Ann Arbor-based cybersecurity startup Censys announced today that it has raised a $2.6 million seed round from investors led by GV and Greylock. The funding will be used as Censys, which just launched as a commercial company last year, seeks to collect more data and develop more paid services.
Censys is a search engine that monitors all the devices connected to the internet. Companies and their IT staff can use Censys to keep track of their devices, and which ones might be susceptible to vulnerabilities. Censys started as a research project at the University of Michigan in 2015, and spun out to become a private company in 2017 in order to make the product self-sustainable after research funding dried out.
“In the same way you think of a search engine like Google or Bing being a view into every web page, our goal is to index the world’s infrastructure information,” Censys CEO Brian Kelly told VentureBeat in a phone interview.”
Researchers including J. Alex Halderman and Zakir Durumeric, now Censys’ chief scientist and CTO respectively, first built an open-source tool called ZMap in 2013. ZMap was able to scan every IP address on the internet, thus creating a “map” of every device connected to the internet, in less than 45 minutes. Previously, the process took weeks.
Essentially, ZMap came up with a new way to encode the “requests” that it sent out to the IP addresses to determine if they’re connected to the internet. That way, ZMap eliminated the need to keep track of outstanding requests, which slowed down the scanning process.
In addition to IP addresses, ZMap collects information about what software a device is running. So researchers could use ZMap to do things like see which servers on the internet had migrated to https, and which servers got knocked out by Hurricane Sandy. The team then wanted to create a more user-friendly portal that researchers could use to sift through information collected by ZMap, so they created Censys.
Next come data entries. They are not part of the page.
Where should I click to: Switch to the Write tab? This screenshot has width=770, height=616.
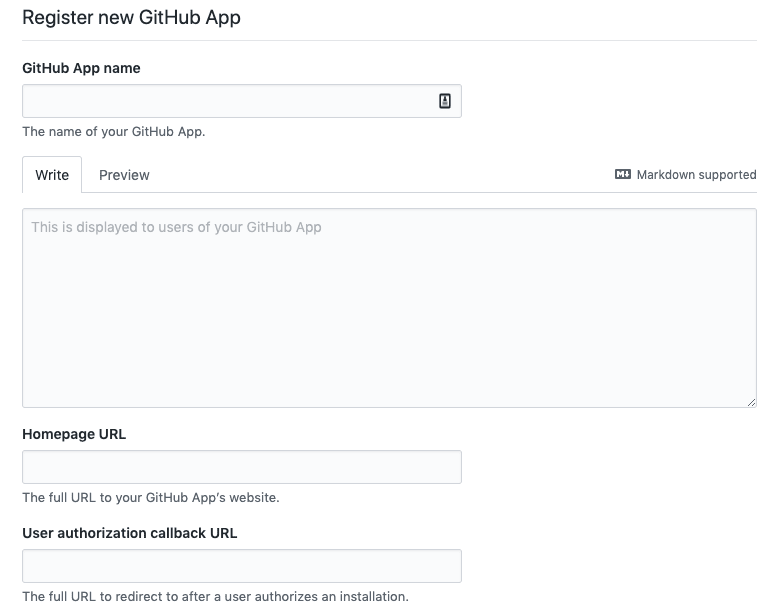coord(52,175)
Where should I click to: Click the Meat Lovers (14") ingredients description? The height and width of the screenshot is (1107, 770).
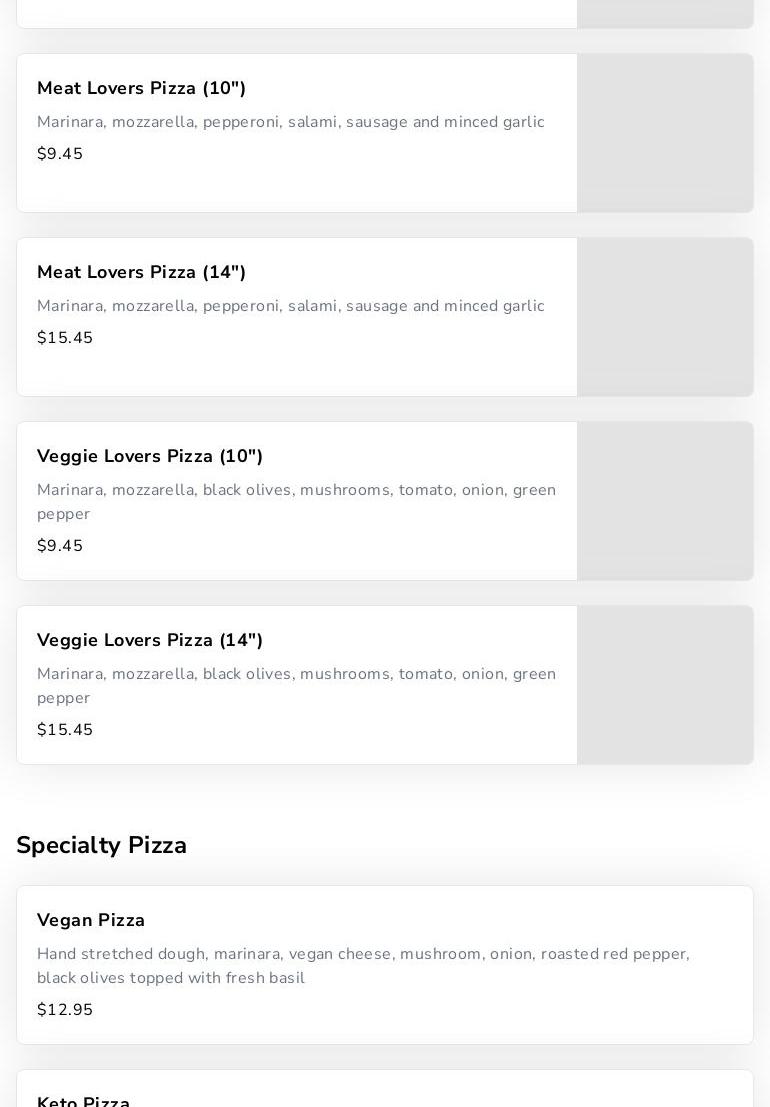(290, 306)
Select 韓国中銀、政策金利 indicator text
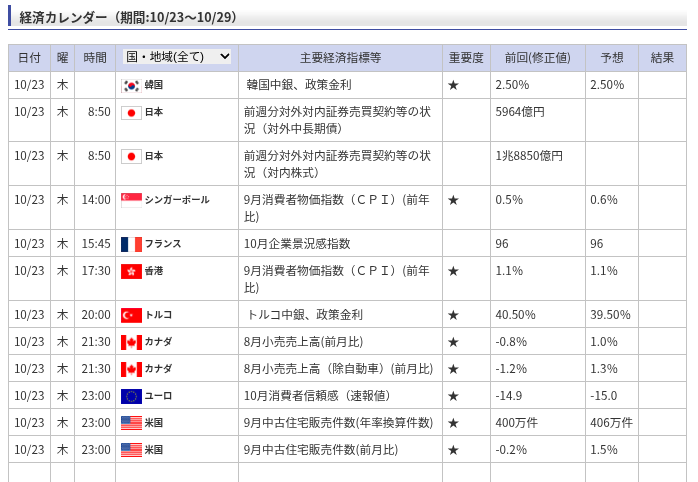 click(298, 85)
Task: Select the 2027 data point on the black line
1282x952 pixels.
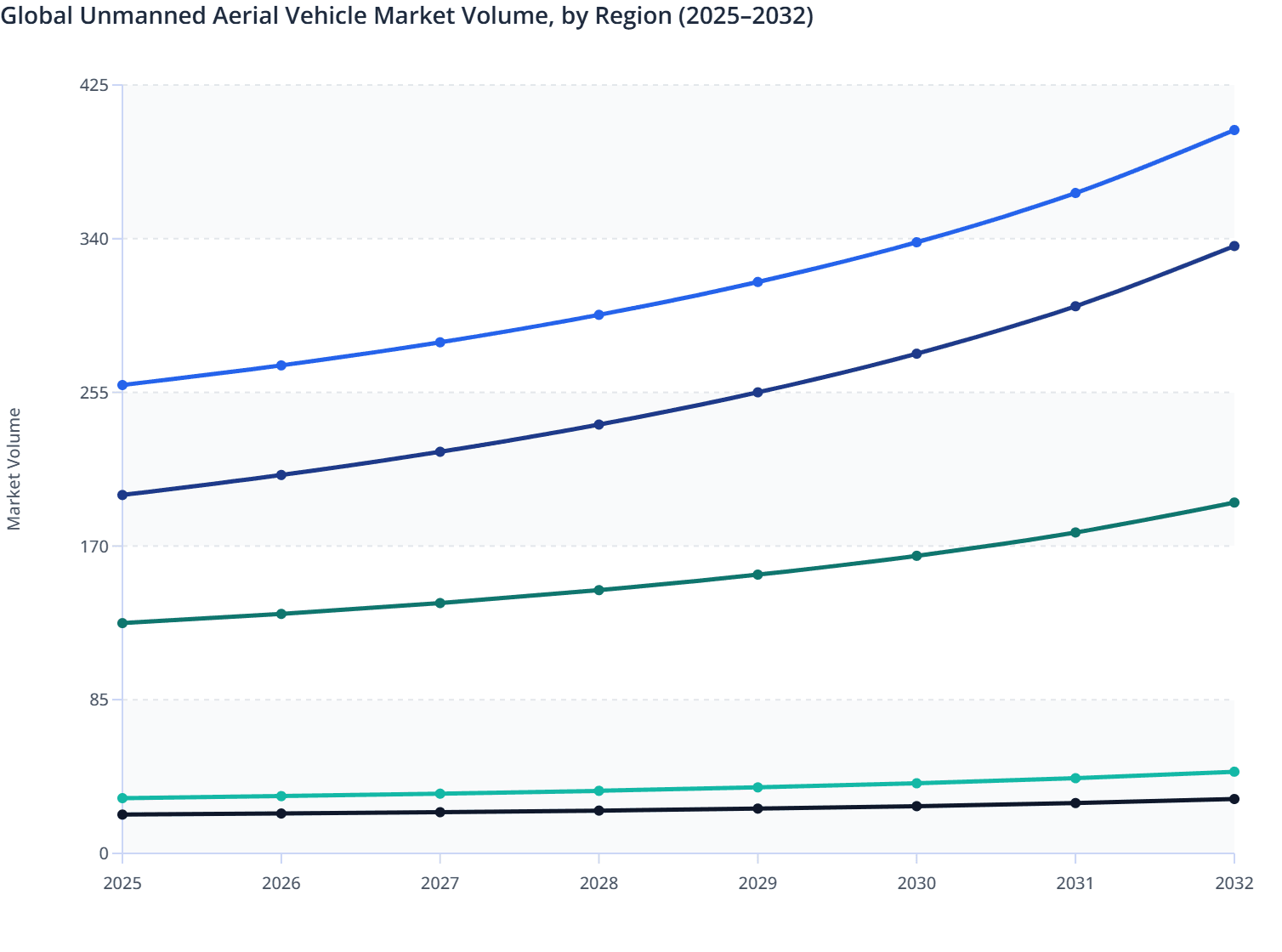Action: point(440,813)
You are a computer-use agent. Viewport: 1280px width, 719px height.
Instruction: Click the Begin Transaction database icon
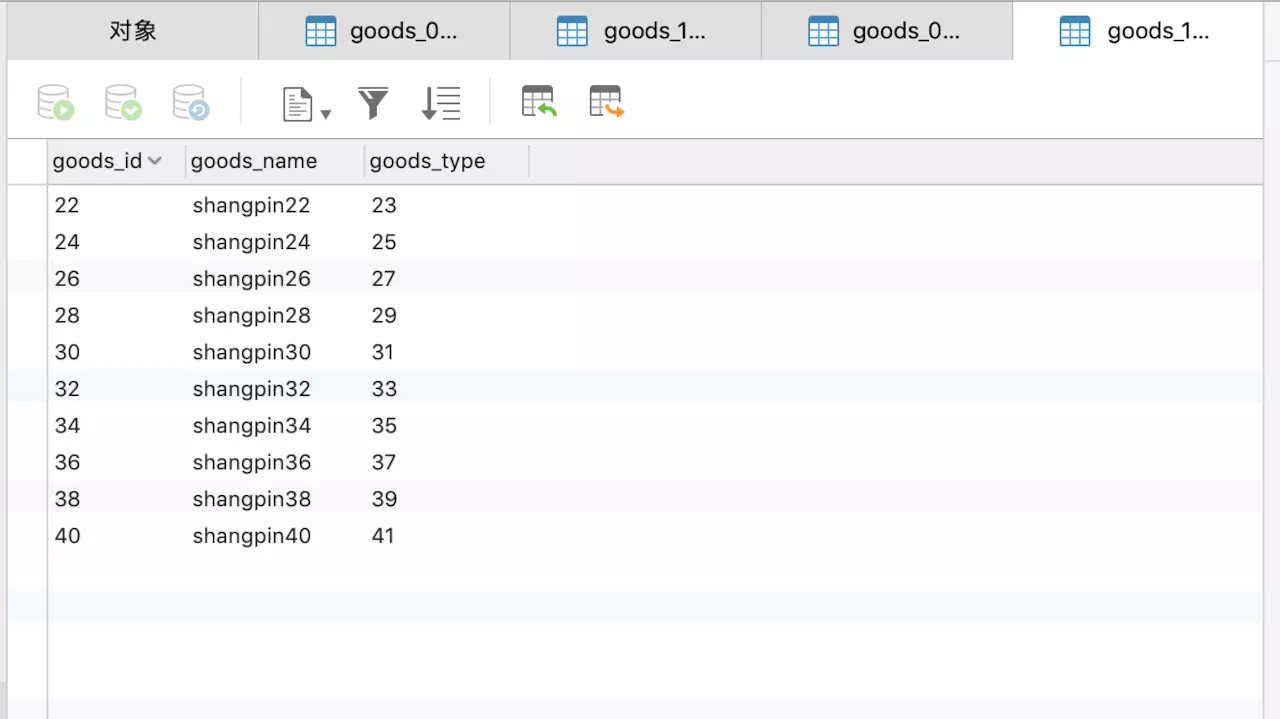[x=56, y=103]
Kelly, who was brought on as Censys’ CEO when it spun out in 2017, told VentureBeat that that the most well-known use case for Censys is for companies to see which of their servers have an operating system vulnerability that hasn’t been patched yet. In a recent blog post, Censys detailed how IT staffers could use Censys to search for servers that were affected by a vulnerability in Oracle Database by doing a search for servers running the versions of Oracle that contained the vulnerability, and limit those results to just their devices by entering ranges of IP addresses belonging to the company.
“Like a lot of people kind of Googling themselves, [users] are searching Censys for information about their organization and what their exposure looks like,” Kelly told VentureBeat.
Censys still allows its 50,000 registered users to make a limited number of queries for free, and academics can apply for a research license to get unlimited access to Censys. For companies that want to make more than 250 queries a month, Censys has subscriptions available from $99 per month to $1,000 a month. Censys says it currently has more than 60 paid customers including the Department of Homeland Security, NATO, FireEye, and Google.
Shodan, Censys’ main competitor, advertises subscriptions ranging from $59 per month for a freelancer to $899 per month for a corporation, though Shodan primarily charges users based on the number of search results they get, as well as how many IP addresses they scan each month.
The high profile ZMap has attained in the research community helped Censys while fundraising. Censys also got a boost from local entrepreneurs Dug Song and Jon Oberheide — whose enterprise security startup Duo Security was recently acquired by Cisco for $2.35 billion. Song invested in Censys, advises the company, and helped introduce Censys to GV, as GV had previously invested in Duo.
“The technical strength of the [Censys] leadership team is unparalleled, and we were drawn to the founders’ vision to create a new security solution to detect, view, and monitor entire network attack surfaces,” GV’s Karim Faris told VentureBeat in an email. Faris then connected Censys to Greylock Partner Asheem Chandna, who led the investment in Censys.
“There’s a growing interest from corporations and enterprise customers just in terms of having an outsider view of their networks and their assets …this company is really working on building out the richest and most comprehensive, highest accuracy data set around that,” Greylock’s Chandna told VentureBeat in a phone interview.
Greylock doesn’t have any other current investments in Ann Arbor, but Chandna said that Censys’ location didn’t concern him, and that he felt “confident that [Censys] can grow a quality engineering team there” thanks to its ties to the University of Michigan.
Censys currently has 15 employees, and Kelly said that over the next year Censys will be focused on adding “more context” within its platform to make it easier for users who don’t come from an academic background to understand the information collected by Censys, as well as honing in on identifying the right pricing model for its growing list of customers.